Short task = Format the lines below as a JSON list of strings, with one string for each line and blank lines left out.

— START OF Data records —

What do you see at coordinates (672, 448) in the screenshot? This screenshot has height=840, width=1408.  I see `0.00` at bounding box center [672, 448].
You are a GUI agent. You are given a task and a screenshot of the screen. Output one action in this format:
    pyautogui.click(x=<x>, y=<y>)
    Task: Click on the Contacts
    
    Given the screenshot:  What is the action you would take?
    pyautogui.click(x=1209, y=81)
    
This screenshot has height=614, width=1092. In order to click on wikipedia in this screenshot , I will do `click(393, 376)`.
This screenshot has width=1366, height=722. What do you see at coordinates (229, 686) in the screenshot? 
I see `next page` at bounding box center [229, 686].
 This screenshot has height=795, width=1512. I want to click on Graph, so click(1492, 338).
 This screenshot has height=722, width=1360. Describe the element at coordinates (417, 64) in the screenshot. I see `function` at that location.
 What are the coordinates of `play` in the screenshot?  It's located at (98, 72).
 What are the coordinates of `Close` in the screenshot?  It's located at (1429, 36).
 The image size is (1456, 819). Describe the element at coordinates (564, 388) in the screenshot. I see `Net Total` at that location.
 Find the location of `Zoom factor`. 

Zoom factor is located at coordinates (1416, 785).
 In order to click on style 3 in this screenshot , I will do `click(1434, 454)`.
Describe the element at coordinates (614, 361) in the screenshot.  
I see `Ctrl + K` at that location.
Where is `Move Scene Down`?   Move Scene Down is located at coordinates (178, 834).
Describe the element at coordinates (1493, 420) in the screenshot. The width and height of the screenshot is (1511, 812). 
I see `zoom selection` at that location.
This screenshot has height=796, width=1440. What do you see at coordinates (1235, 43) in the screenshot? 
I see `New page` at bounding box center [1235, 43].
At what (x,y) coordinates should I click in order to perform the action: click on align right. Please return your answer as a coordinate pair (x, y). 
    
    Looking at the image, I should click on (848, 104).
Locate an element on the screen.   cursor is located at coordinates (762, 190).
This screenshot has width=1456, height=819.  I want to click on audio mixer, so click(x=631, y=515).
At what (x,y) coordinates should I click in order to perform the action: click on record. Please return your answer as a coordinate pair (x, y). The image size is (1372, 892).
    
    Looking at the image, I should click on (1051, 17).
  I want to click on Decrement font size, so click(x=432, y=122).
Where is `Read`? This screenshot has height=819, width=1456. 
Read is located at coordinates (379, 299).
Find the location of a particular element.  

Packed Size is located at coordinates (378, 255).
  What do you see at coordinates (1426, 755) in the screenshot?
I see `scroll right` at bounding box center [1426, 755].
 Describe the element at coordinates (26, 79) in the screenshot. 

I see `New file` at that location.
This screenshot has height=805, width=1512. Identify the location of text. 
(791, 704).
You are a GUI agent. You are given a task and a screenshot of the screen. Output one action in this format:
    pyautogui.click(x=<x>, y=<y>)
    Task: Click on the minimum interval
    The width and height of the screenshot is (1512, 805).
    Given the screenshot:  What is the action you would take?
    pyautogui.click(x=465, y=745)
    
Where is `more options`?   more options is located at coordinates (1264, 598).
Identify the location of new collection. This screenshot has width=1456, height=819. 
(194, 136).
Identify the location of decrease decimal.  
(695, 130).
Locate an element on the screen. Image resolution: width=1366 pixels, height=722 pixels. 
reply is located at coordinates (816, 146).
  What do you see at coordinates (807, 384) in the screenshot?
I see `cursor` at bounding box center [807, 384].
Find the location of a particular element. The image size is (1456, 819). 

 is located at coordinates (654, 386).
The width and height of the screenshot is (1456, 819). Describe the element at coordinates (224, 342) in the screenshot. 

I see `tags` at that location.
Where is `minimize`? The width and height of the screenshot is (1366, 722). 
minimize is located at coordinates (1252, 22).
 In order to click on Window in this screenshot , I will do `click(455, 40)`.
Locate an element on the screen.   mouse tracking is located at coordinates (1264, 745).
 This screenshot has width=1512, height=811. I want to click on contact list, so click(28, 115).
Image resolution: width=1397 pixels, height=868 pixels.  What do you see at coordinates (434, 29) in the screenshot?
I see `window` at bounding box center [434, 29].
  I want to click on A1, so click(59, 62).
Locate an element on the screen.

— END OF Data records —

Response for this exercise =
[
  "What do you see at coordinates (672, 448) in the screenshot? This screenshot has height=840, width=1408.  I see `0.00` at bounding box center [672, 448].",
  "You are a GUI agent. You are given a task and a screenshot of the screen. Output one action in this format:",
  "    pyautogui.click(x=<x>, y=<y>)",
  "    Task: Click on the Contacts",
  "    Given the screenshot:  What is the action you would take?",
  "    pyautogui.click(x=1209, y=81)",
  "This screenshot has height=614, width=1092. In order to click on wikipedia in this screenshot , I will do `click(393, 376)`.",
  "This screenshot has width=1366, height=722. What do you see at coordinates (229, 686) in the screenshot? ",
  "I see `next page` at bounding box center [229, 686].",
  " This screenshot has height=795, width=1512. I want to click on Graph, so click(1492, 338).",
  " This screenshot has height=722, width=1360. Describe the element at coordinates (417, 64) in the screenshot. I see `function` at that location.",
  " What are the coordinates of `play` in the screenshot?  It's located at (98, 72).",
  " What are the coordinates of `Close` in the screenshot?  It's located at (1429, 36).",
  " The image size is (1456, 819). Describe the element at coordinates (564, 388) in the screenshot. I see `Net Total` at that location.",
  " Find the location of `Zoom factor`. ",
  "Zoom factor is located at coordinates (1416, 785).",
  " In order to click on style 3 in this screenshot , I will do `click(1434, 454)`.",
  "Describe the element at coordinates (614, 361) in the screenshot.  ",
  "I see `Ctrl + K` at that location.",
  "Where is `Move Scene Down`?   Move Scene Down is located at coordinates (178, 834).",
  "Describe the element at coordinates (1493, 420) in the screenshot. The width and height of the screenshot is (1511, 812). ",
  "I see `zoom selection` at that location.",
  "This screenshot has height=796, width=1440. What do you see at coordinates (1235, 43) in the screenshot? ",
  "I see `New page` at bounding box center [1235, 43].",
  "At what (x,y) coordinates should I click in order to perform the action: click on align right. Please return your answer as a coordinate pair (x, y). ",
  "    Looking at the image, I should click on (848, 104).",
  "Locate an element on the screen.   cursor is located at coordinates (762, 190).",
  "This screenshot has width=1456, height=819.  I want to click on audio mixer, so click(x=631, y=515).",
  "At what (x,y) coordinates should I click in order to perform the action: click on record. Please return your answer as a coordinate pair (x, y). The image size is (1372, 892).",
  "    Looking at the image, I should click on (1051, 17).",
  "  I want to click on Decrement font size, so click(x=432, y=122).",
  "Where is `Read`? This screenshot has height=819, width=1456. ",
  "Read is located at coordinates (379, 299).",
  "Find the location of a particular element.  ",
  "Packed Size is located at coordinates (378, 255).",
  "  What do you see at coordinates (1426, 755) in the screenshot?",
  "I see `scroll right` at bounding box center [1426, 755].",
  " Describe the element at coordinates (26, 79) in the screenshot. ",
  "I see `New file` at that location.",
  "This screenshot has height=805, width=1512. Identify the location of text. ",
  "(791, 704).",
  "You are a GUI agent. You are given a task and a screenshot of the screen. Output one action in this format:",
  "    pyautogui.click(x=<x>, y=<y>)",
  "    Task: Click on the minimum interval",
  "    The width and height of the screenshot is (1512, 805).",
  "    Given the screenshot:  What is the action you would take?",
  "    pyautogui.click(x=465, y=745)",
  "Where is `more options`?   more options is located at coordinates (1264, 598).",
  "Identify the location of new collection. This screenshot has width=1456, height=819. ",
  "(194, 136).",
  "Identify the location of decrease decimal.  ",
  "(695, 130).",
  "Locate an element on the screen. Image resolution: width=1366 pixels, height=722 pixels. ",
  "reply is located at coordinates (816, 146).",
  "  What do you see at coordinates (807, 384) in the screenshot?",
  "I see `cursor` at bounding box center [807, 384].",
  "Find the location of a particular element. The image size is (1456, 819). ",
  " is located at coordinates (654, 386).",
  "The width and height of the screenshot is (1456, 819). Describe the element at coordinates (224, 342) in the screenshot. ",
  "I see `tags` at that location.",
  "Where is `minimize`? The width and height of the screenshot is (1366, 722). ",
  "minimize is located at coordinates (1252, 22).",
  " In order to click on Window in this screenshot , I will do `click(455, 40)`.",
  "Locate an element on the screen.   mouse tracking is located at coordinates (1264, 745).",
  " This screenshot has width=1512, height=811. I want to click on contact list, so click(28, 115).",
  "Image resolution: width=1397 pixels, height=868 pixels.  What do you see at coordinates (434, 29) in the screenshot?",
  "I see `window` at bounding box center [434, 29].",
  "  I want to click on A1, so click(59, 62).",
  "Locate an element on the screen."
]